Published on

ShuffleNet V2 - FLOPs can lie

Authors

Recently, I am reseaching on how to improve model inference speed on edge device (specifically Jetson Nano). The target is to minimize latency under limited computation power. Here's the spec for Jetson Nano, where the peak performance is 472 GFLOPs.

JetonNanoSpec

As I continue to optimize the inference speed, I realize that FLOPs is not the only factor affecting the latency and this assumption is confirmed by the paper ShuffleNet V2: Practical Guidelines for Efficient CNN Architecture Design. In this post, I will outline a few learning from this paper.

FLOPs is an indirect metric, there's more to consider

comparison

The paper evaluates batches/sec for different network under different FLOPs. Here's what I read from the comparison:

  • Networks with similar FLOPs can have quite different speeds. Therefore, it's not sufficient to evaluate computational complexity only based on FLOPs.
  • FLOPs is positively correlated to the speed.

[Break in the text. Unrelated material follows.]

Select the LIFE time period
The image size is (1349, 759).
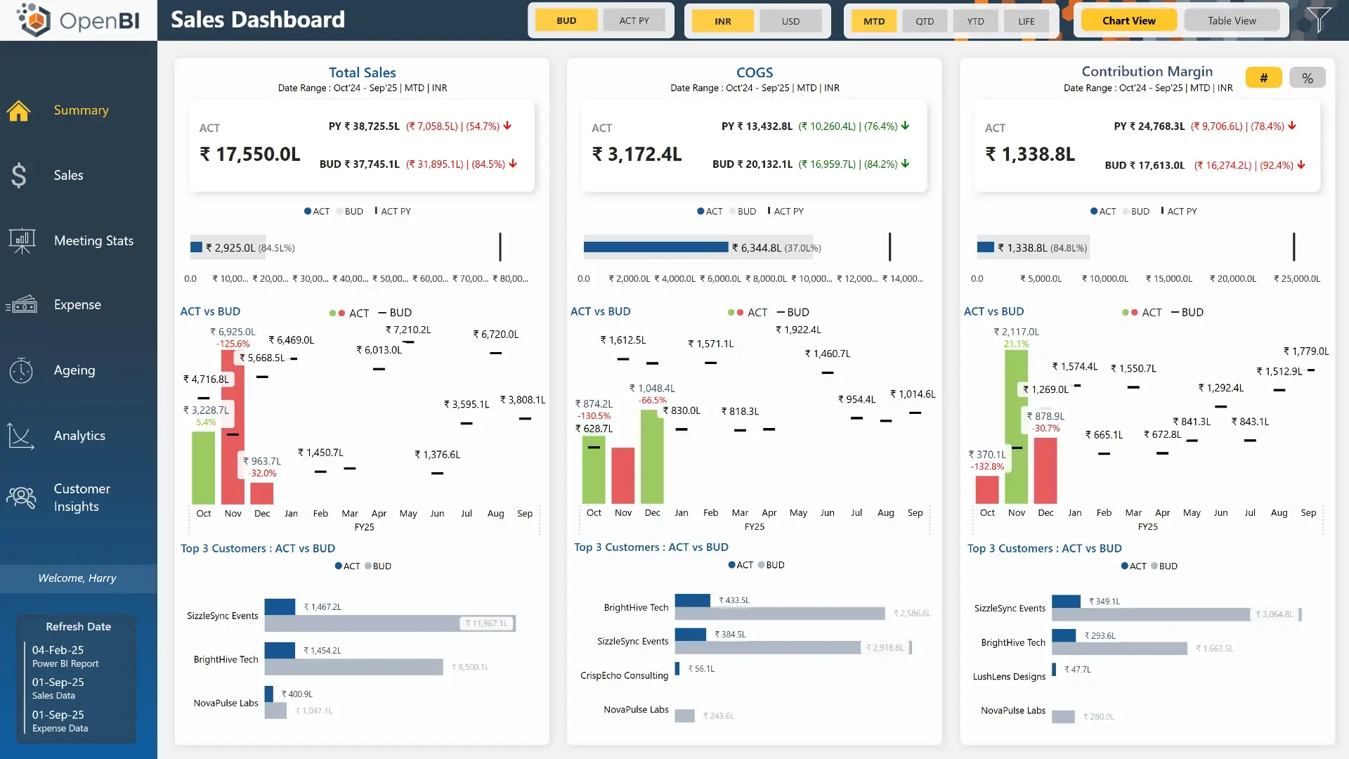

For the same network, an increase in FLOPs will decrease batches per second.
  • The performance characteristics can vary a lot between GPU and CPU. Therefore, the deployed hardware plays an important role.

Other important factors include:

  1. Memory access cost (MAC): this can be bottleneck on device with strong computing power like GPU. This's the reason why EfficientNet is not necessarily faster even though the FLOPs are greatly reduced.
  2. Degree of paralellism: for the same FLOPs, if the critical path is sequential, the performance can still be bad. A typical example is RNN.

Guide for efficient network design

  1. Equal channel width minimizes MAC
  2. Exccessive group convolution increases MAC
  3. Network framentation reduces degress of parallelism
  4. Element-wse operaions are non-negligible

These guidelines aligns with the section "FLOPs is an indirect metric", as they take MAC and parallelism into account.